BM cells were obtained by flushing with sterile ice-cold PBS both femurs and tibia of 3-month-old mice. Macrophages were differentiated and polarized as previously described (10).

Mice received two 5-Gy doses 3 h apart, followed by an intravenous injection of BM cells (4 × 10⁷/each). For BM reconstitution, animals were housed in sterile individually ventilated cages and provided sterile water and food. BM reconstitution was assessed 28 days after transplantation by performing flow cytometry and determining differential white blood cell and red blood cell counts, hemoglobin concentrations, and hematocrit on fresh EDTA-treated blood using the CELL-DYN Emerald analyzer (Abbott). No adverse events were recorded.
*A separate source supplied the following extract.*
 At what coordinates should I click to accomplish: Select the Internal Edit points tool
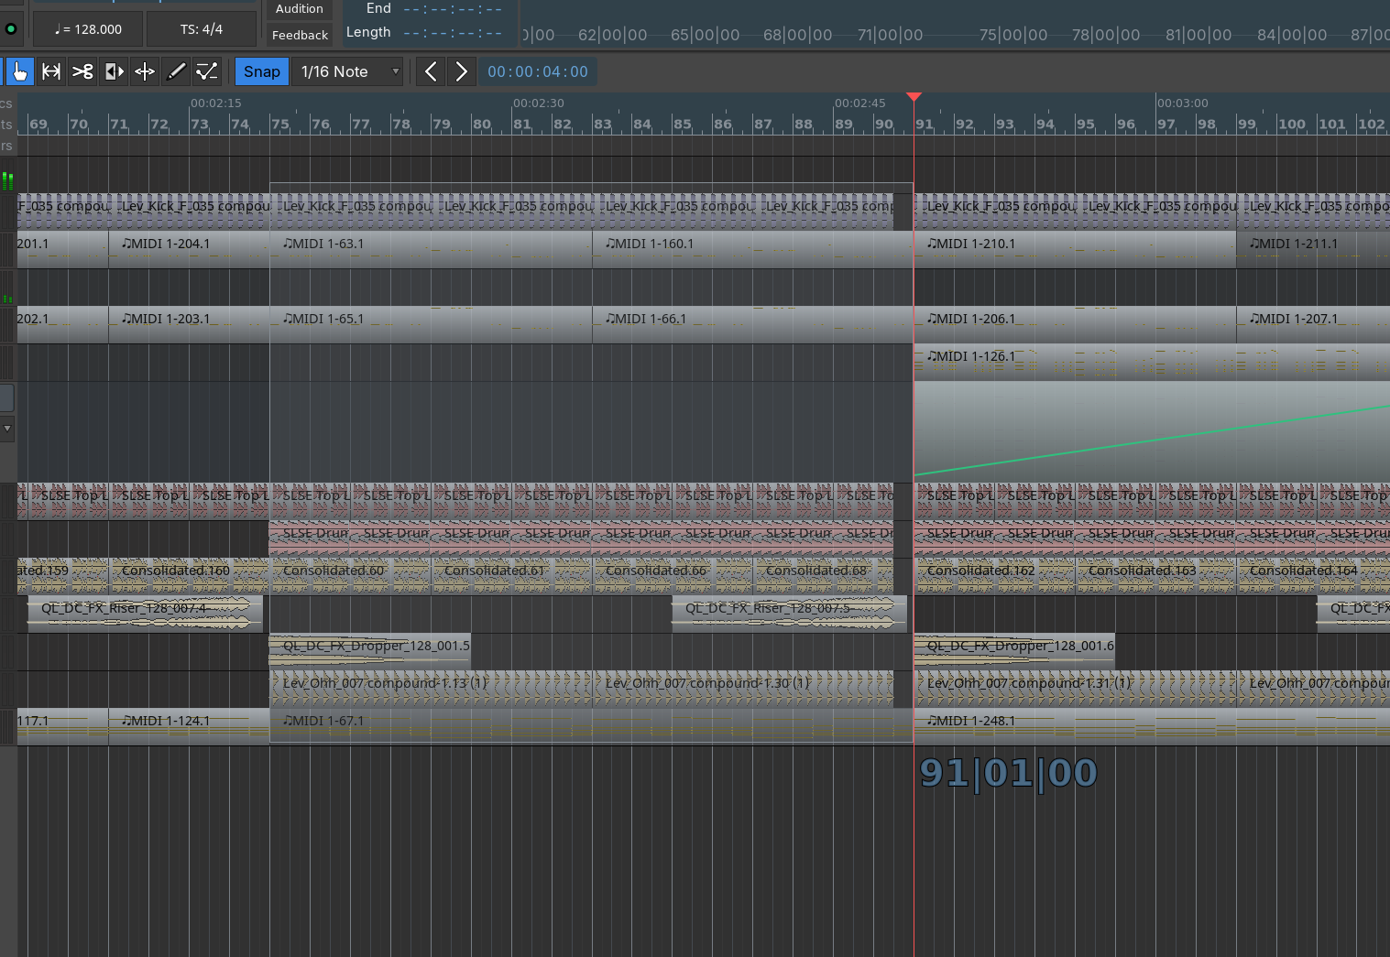(x=207, y=71)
RNA was isolated using the Total RNA Purification Micro Kit (Norgen Biotek) and quantified with a NanoDrop 2000 Spectrophotometer (Thermo Fisher Scientific, MA). cDNA was synthesized using the SensiFAST cDNA Synthesis Kit (Bioline, London, UK). qPCR was performed using the SensiFAST SYBR Lo-ROX Kit (Bioline) via QuantStudio 5 Real-Time PCR System (Thermo Fisher Scientific).
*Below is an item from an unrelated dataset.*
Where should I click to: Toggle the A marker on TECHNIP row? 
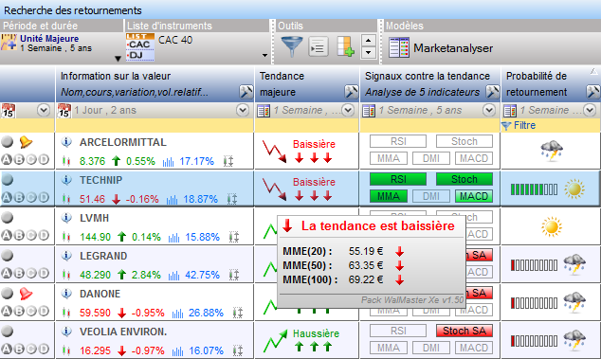[7, 197]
Data are reported as the mean ± SE for continuous variables. Normal distribution was checked using the Kolmogorov–Smirnov test. Non-normal continuous variables were log-transformed before analysis. Comparison of data between two or more groups was performed using a two-tailed unpaired Student t test or two-way ANOVA (with post hoc Bonferroni correction), respectively. Statistical significance was set at P < 0.05. GraphPad Prism 9.0 (GraphPad Software, La Jolla, CA) was used for data analysis. The number of biological replicates is reported in the figure legends or shown as individual data points in the figures. Outliers were determined using the robust regression and outlier removal (ROUT) method and removed if the false discovery rate was ≤0.01. Gene expression data were analyzed with gene set enrichment analysis (GSEA) software (Broad Institute).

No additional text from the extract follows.